Следующее письмо — буквально на другой день, 3 февраля — жестче, оно уже ответ на Нюрины вопросы и упреки:
«<…> Скучаешь — умнеешь. Развеселишься — опять пойдут мистики, юрики, пупсики — вздор. Я, брат Мышь, под людьми вижу землю на три аршина. Под тобою, прости меня, — тоже. Теперь я Медведь, который ходит сам по себе. Я тебя звал на дорожку легкую, светлую — вместе. Ты не пошла. (Давно уж это было.) Теперь я хожу один, и нет у меня никого, ради кого стоит ходить по легким дорожкам. Вот и пошел теперь самыми трудными, и уж никто и ничто, даже ты, меня не вернет назад. „Офелия гибла и пела“ — кто не гибнет, тот не поет. Прямо скажу: я пою и гибну. И ты, и никто уже не вернет меня. Я зову с собой — погибать. Бедную девочку Берберову (очевидно, это слова из письма Нюры. — И. М.) я не погублю, потому что мне жаль ее. Я только обещал ей показать дорожку, на которой гибнут, но, доведя до дорожки, дам ей бутерброд на обратный путь, а по дорожке дальше пойду один. Она-то просится на дорожку, этого им всем хочется, человечкам. А потом не выдержит. И еще я ей сказал: „Ты не для орла, ты — для павлина“. Все вы, деточки, для павлинов. Ну, конечно, и я не орел, а все-таки что-то вроде: когти кривые <…>».
Слова о Берберовой, может быть, чуть презрительны и идут вовсе вразрез с тем, что пишет она в «Курсиве». Была ли это правда на тот момент? Или часть правды? Или вовсе неправда, желание успокоить Нюру? Кто знает…
Но вот что главное в этом письме: «…кто не гибнет, тот не поет. Прямо скажу: я пою и гибну». Найдена формула жизни — и это накануне резкой перемены, накануне спасительного отъезда… Формула эта перейдет и в стихи, написанные в Москве в те же дни — 4–6 февраля, «у Миши, в ожидании гостей и преферанса»:
Играю в карты, пью вино,
С людьми живу — и лба не хмурю.
Ведь знаю: сердце все равно
Летит в излюбленную бурю.
Лети, кораблик мой, лети,
Кренясь и не ища спасенья.
Его и нет на том пути,
Куда уносит вдохновенье.
Уж не вернуться нам назад,
Хотя в ненастье нашей ночи,
Быть может, с берега глядят
Одни, нам ведомые очи.
А нет — беды не много в том!
Забыты мы — и то не плохо.
Ведь мы и гибнем и поем
Не для девического вздоха.
Стихи повторяют слова письма, как у Пушкина — слова из письма брату Левушке повторены в начале V главы «Онегина». И есть в них какая-то лихость и веселье. Все равно — гибнуть…

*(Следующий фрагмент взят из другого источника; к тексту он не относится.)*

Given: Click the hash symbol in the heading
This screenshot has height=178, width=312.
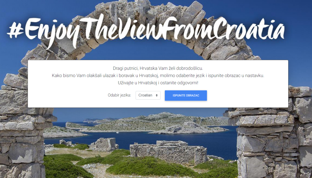Looking at the screenshot, I should tap(15, 30).
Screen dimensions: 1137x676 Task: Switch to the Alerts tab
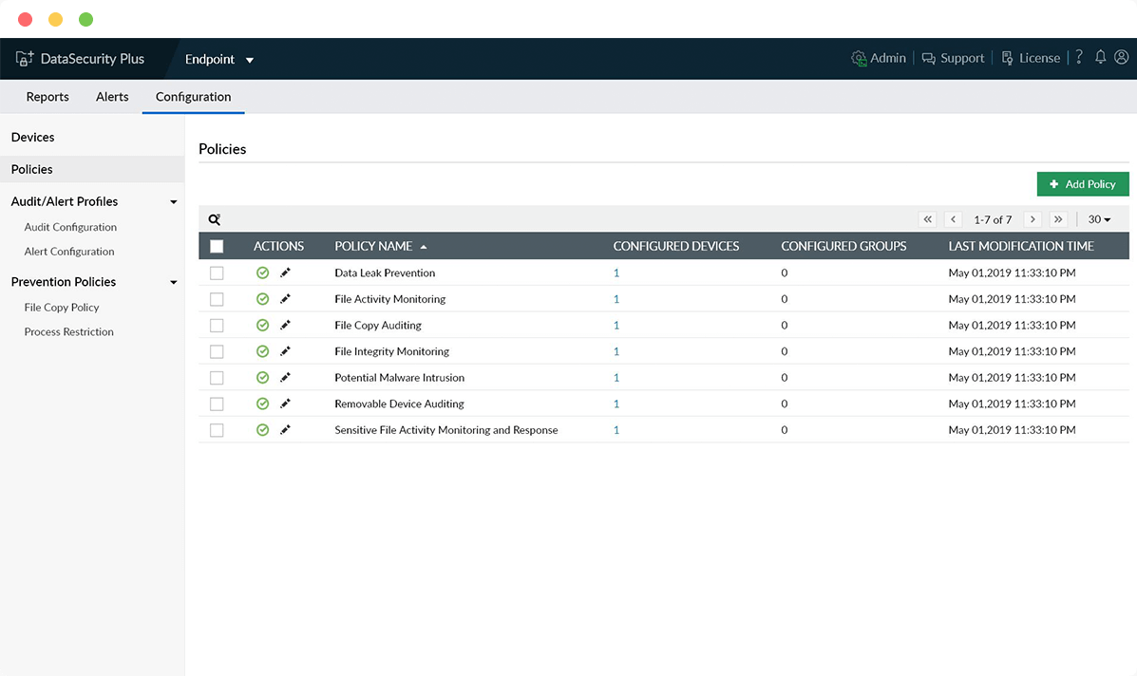(x=112, y=97)
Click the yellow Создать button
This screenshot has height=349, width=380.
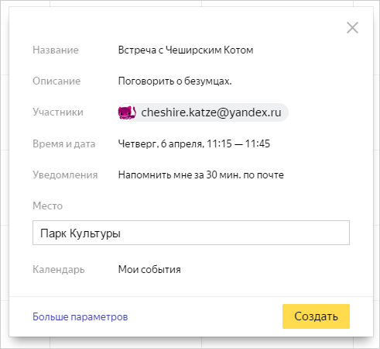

Но ясно одно: «счастливый домик» уже больше не существует. Об этом свидетельствуют и стихи, вернее наброски, отдельные строчки, на обороте черновика:
Иду, вдыхая глубоко,
Болот Петровых испаренья,
И мне от голода легко,
И весело от вдохновенья.
Прекрасно утопать и петь…
На обороте написано:
«Счастливый домик»!
[Наш] Он разрушен
___________________
Что делать!
Для не будет песен, нет
Строки эти относятся скорее всего к 1922 году, когда что-то уже сдвинулось в душе, что-то было решено…
Наступают мучительные дни — дни колебаний и сомнений. Нюра пишет об этих днях:
«Владя то плакал, то кричал, то молился и просил прощения, а я тоже плакала. У него были такие истерики, что соседи рекомендовали положить его в нервную лечебницу. Я позвала невропатолога, который признал его нервнобольным и сказал, что ему нельзя ни в чем противоречить, иначе может плохо кончиться. Временами он проклинал Берберову и смеялся над ней. Но если он не видел ее дня два-три, то кричал и плакал, и я сама отправлялась к Берберовой, чтобы привести ее к нам для его успокоения».
Окончательное решение, как это почти всегда бывает, далось очень трудно. Оставить Нюру казалось невозможным после всего пережитого вместе, его терзали муки совести, чувство вины. Но и без Берберовой он уже не мог. Позже, в эмиграции, Ходасевич написал своему приятелю, историку М. М. Карповичу: «Очень тяжело далась мне и ей наша разлука. Но жить вместе стало немыслимо уже давно. Нина Николаевна только повод, а не причина нашего разъезда».